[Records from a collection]

::::::::::

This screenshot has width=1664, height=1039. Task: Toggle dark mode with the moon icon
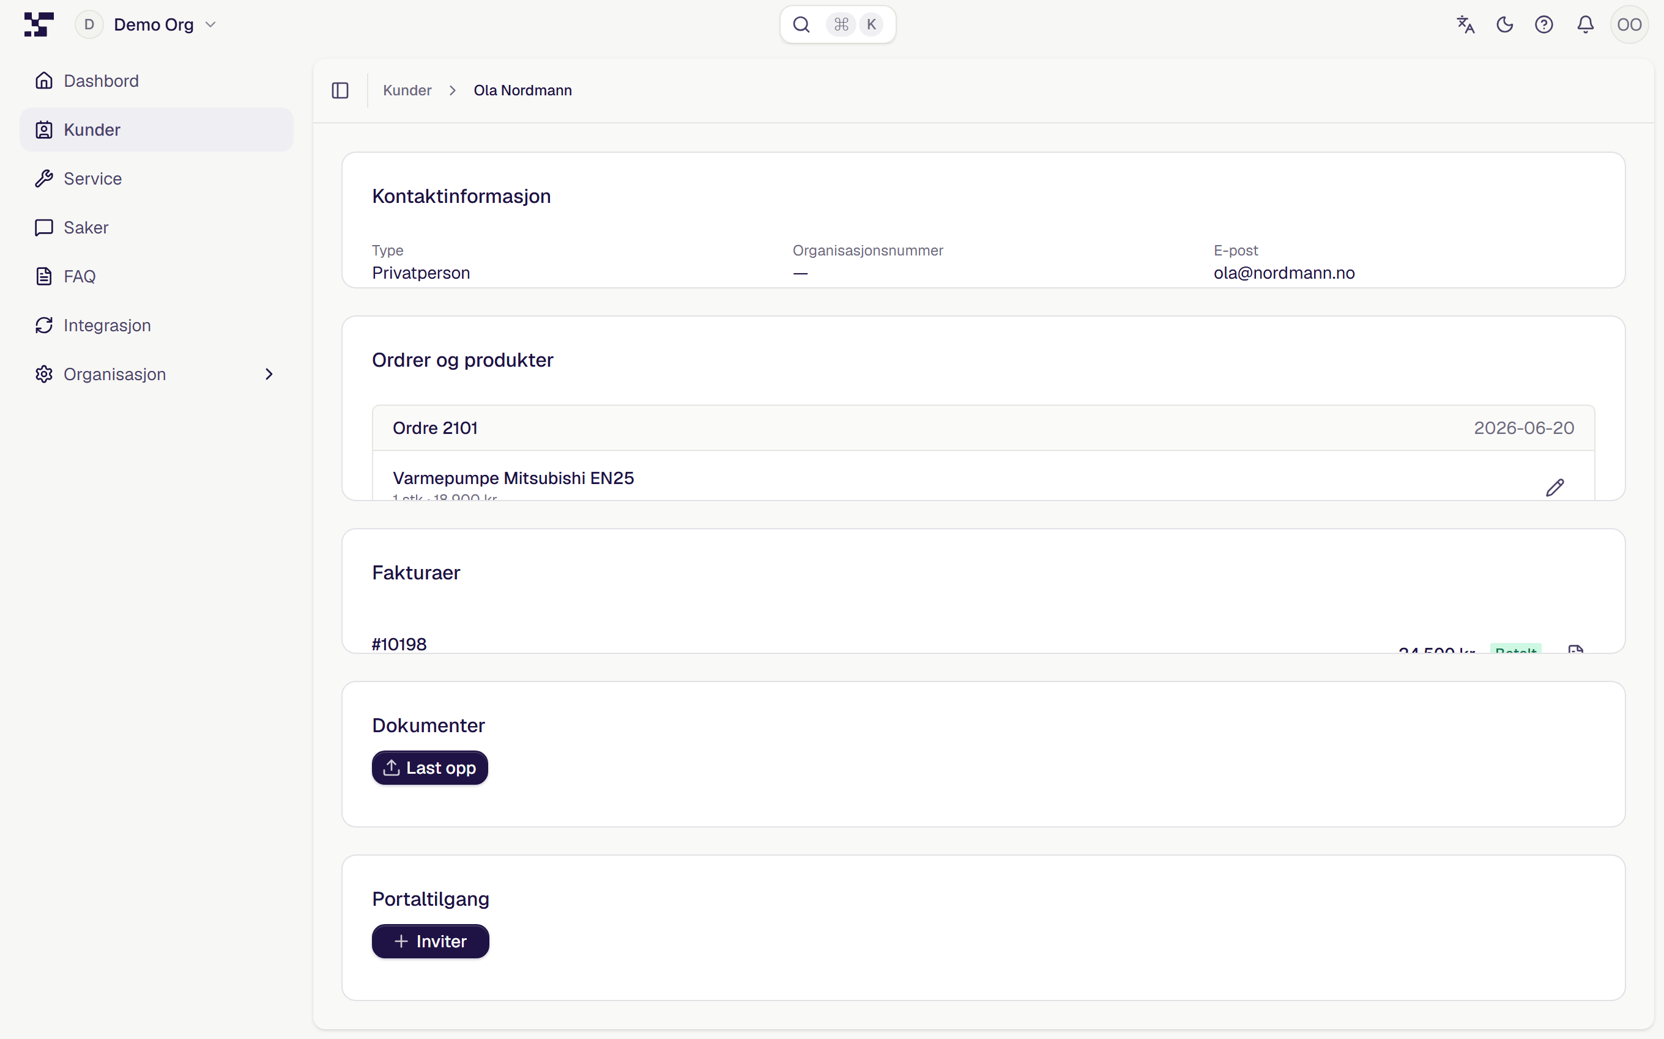pyautogui.click(x=1504, y=25)
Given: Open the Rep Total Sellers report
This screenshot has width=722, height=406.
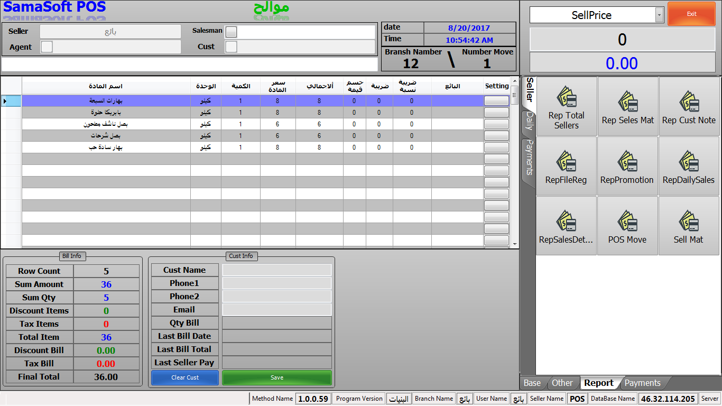Looking at the screenshot, I should tap(567, 107).
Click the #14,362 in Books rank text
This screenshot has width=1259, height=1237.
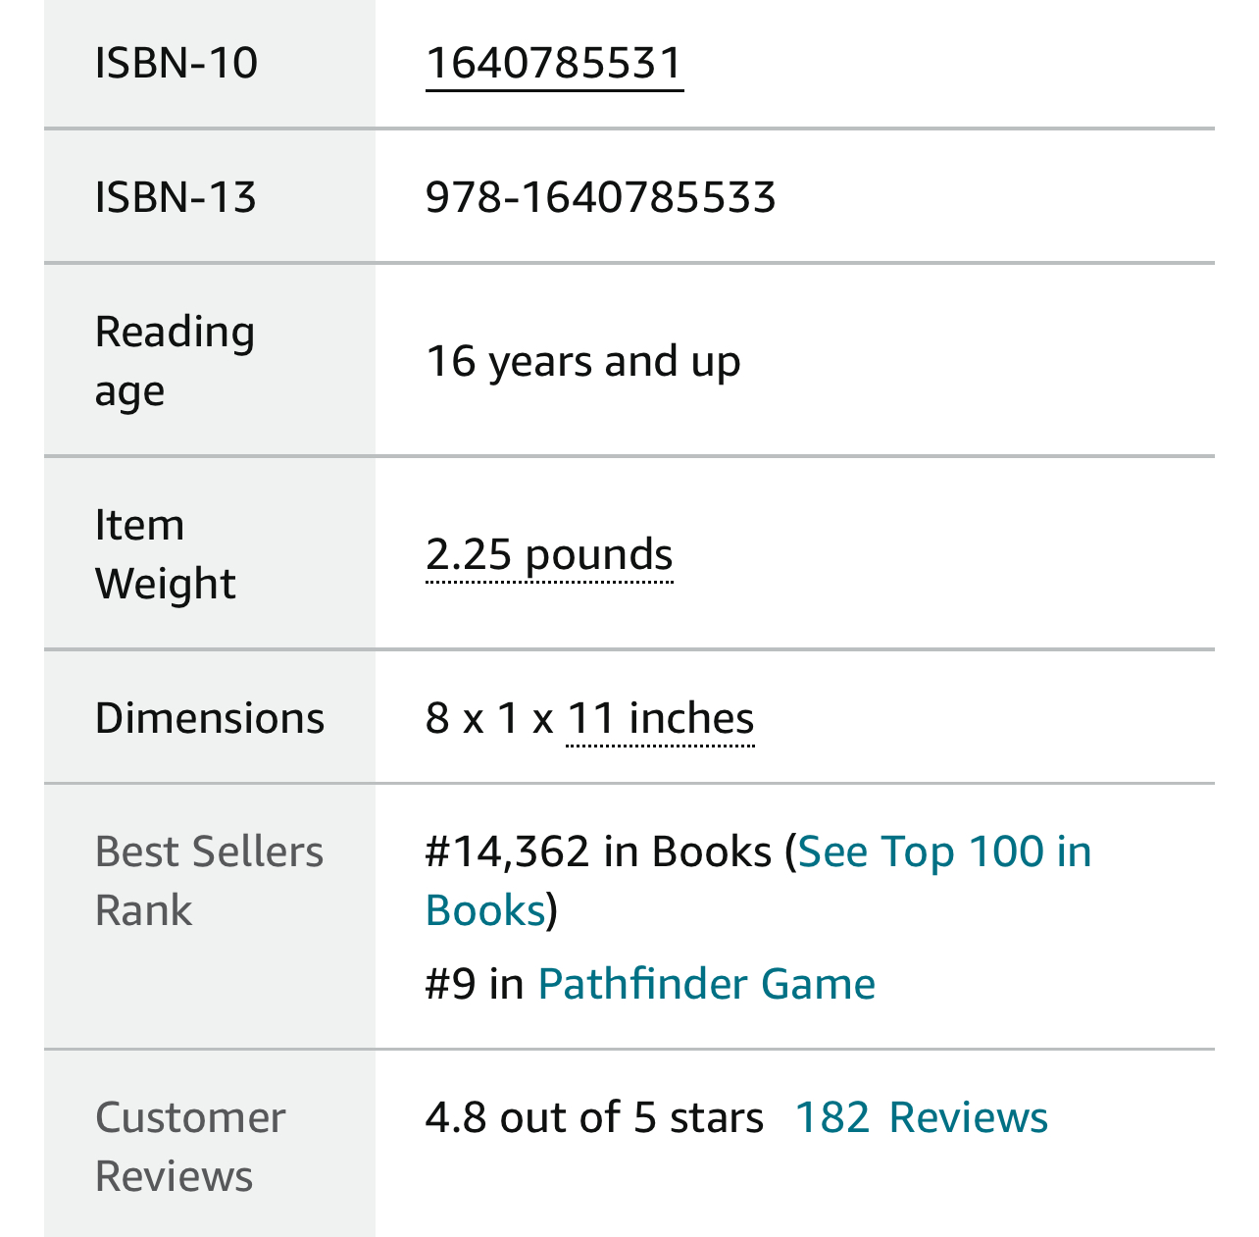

::::::::::

REQUIREMENTS =
Could you write out every line of the listing above word for word, leaving out the pictures?

OUTPUT =
This screenshot has width=1664, height=1039. Task: Toggle dark mode with the moon icon
pyautogui.click(x=1504, y=25)
Given: Open the Rep Total Sellers report
This screenshot has width=722, height=406.
Looking at the screenshot, I should tap(567, 107).
Click the #14,362 in Books rank text
This screenshot has width=1259, height=1237.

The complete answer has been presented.